Some evangelical pastors at the event were disturbed by Mouw’s comments.
“Some of my people were there and they were turned off by the whole event because of him,” said Mike Gray, pastor of Southeast Baptist Church in Salt Lake City, and one of the sponsoring evangelical Christian churches for the event.
“I chose to be a part of it simply because I knew Ravi would present the Gospel,” Gray said of the rare occasion for an evangelical Christian leader to speak at the Salt Lake Tabernacle. “Everything Ravi did was well done.”

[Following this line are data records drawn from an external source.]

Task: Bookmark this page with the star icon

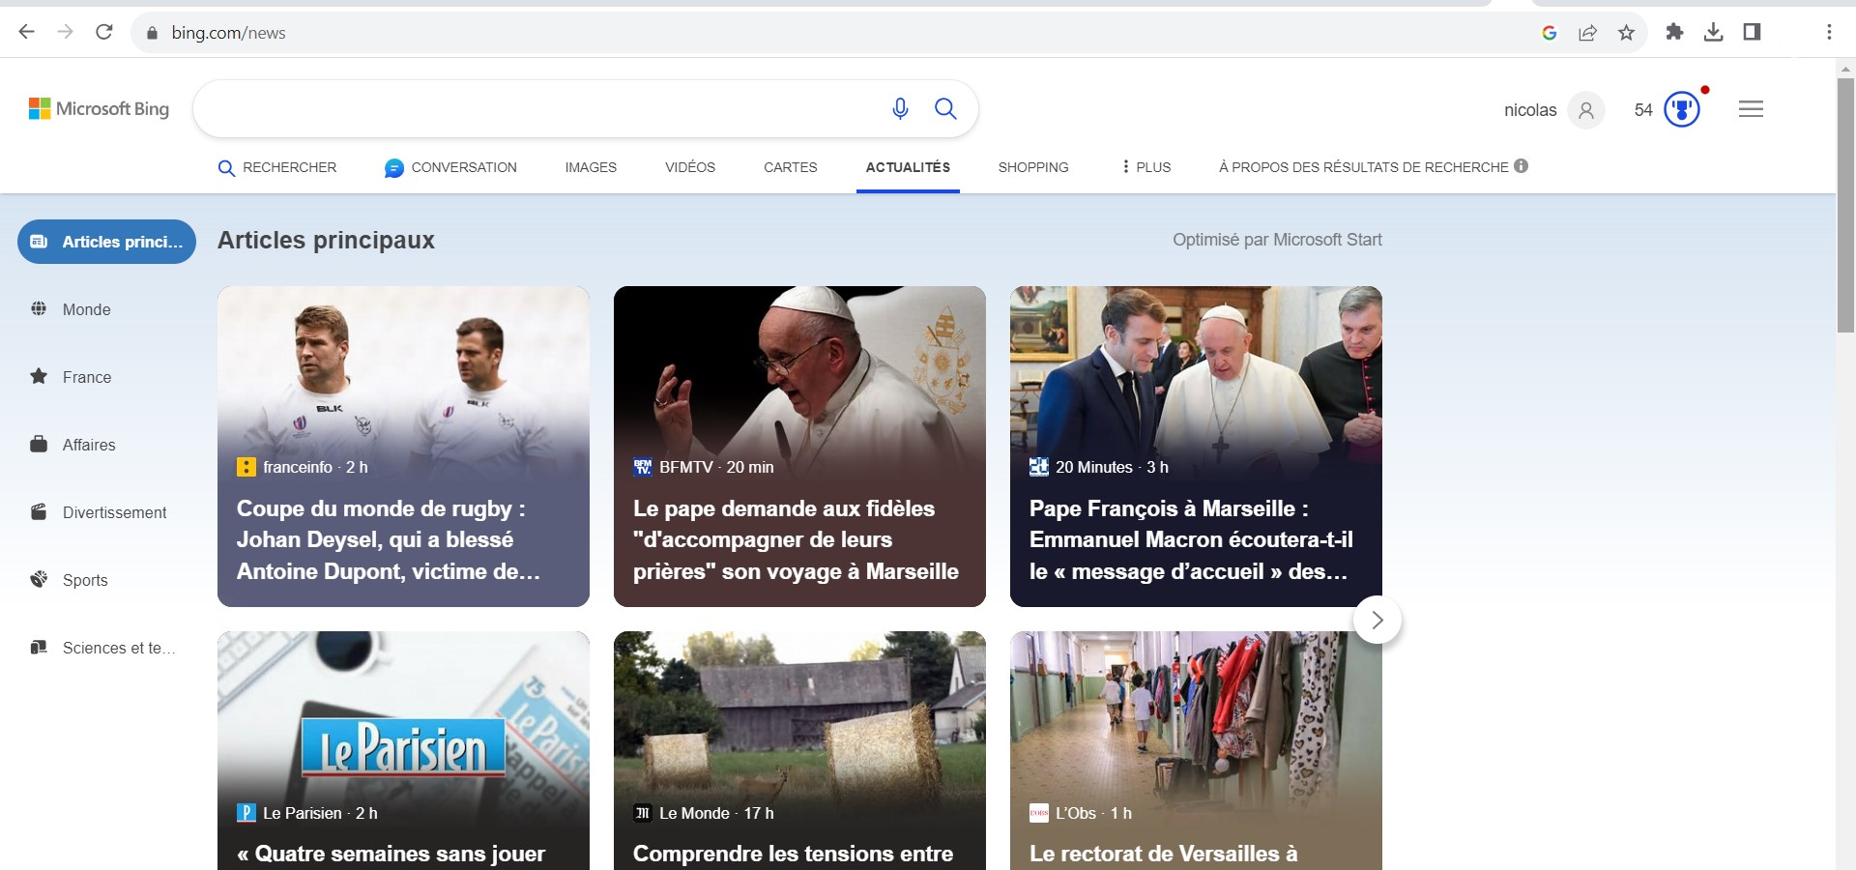Action: click(1627, 33)
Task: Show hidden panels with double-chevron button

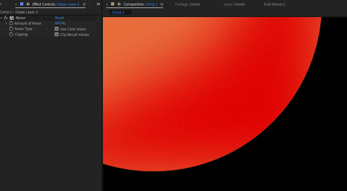Action: pyautogui.click(x=98, y=4)
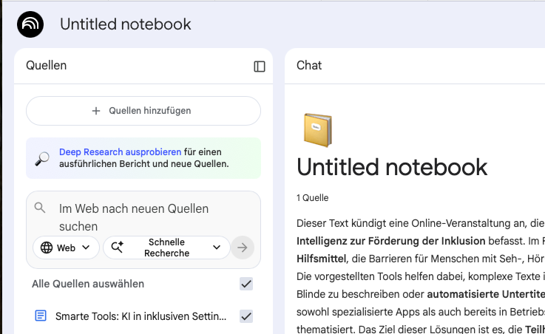Toggle the Alle Quellen auswählen checkbox
This screenshot has width=545, height=334.
(x=246, y=284)
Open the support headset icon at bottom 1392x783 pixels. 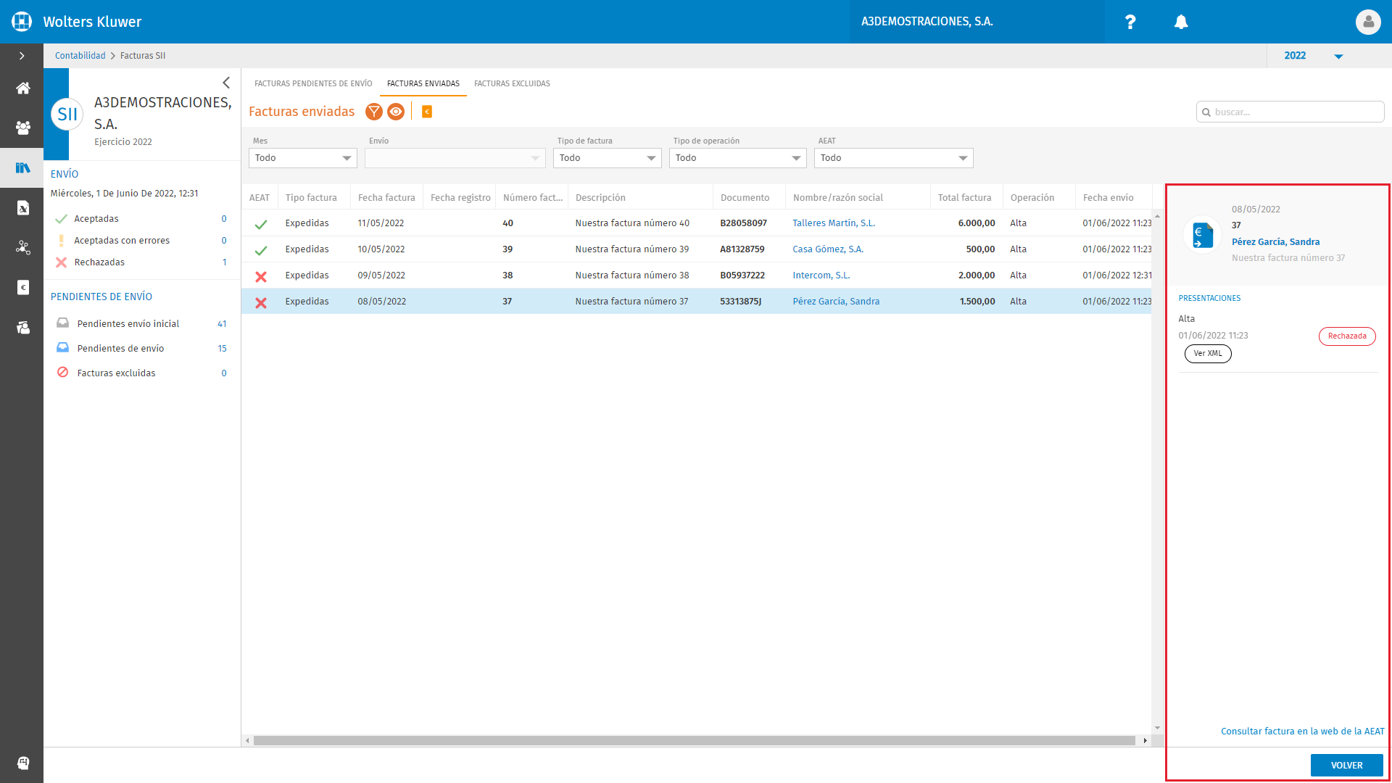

The last evangelical to speak at the Tabernacle, according to reports, was 19th-century preacher D.L. Moody.
“[Mouw] was wrong. He had no business. And it will hurt,” said Gray, who branded Mouw’s generalized comments as “insensitive,” “inaccurate,” and “ignorant” of activities by many evangelical Christian churches in the Salt Lake City area. “He doesn’t live here and he doesn’t know what we do,” Gray said. “We haven’t been ugly to our Mormon neighbors. We love them and care about them.”
According to Gray, comments like Mouw’s present Christians yet another obstacle in their work to evangelize and minister to Mormons throughout the world. The comments blur the lines between Mormon and evangelical Christian teaching, Gray said.
Tim Clark, executive director of the Utah-Idaho Baptist Convention, said that a statement from an evangelical leader like Mouw’s can cause weak believers to stumble and give credence to the Mormon message by muddying the waters.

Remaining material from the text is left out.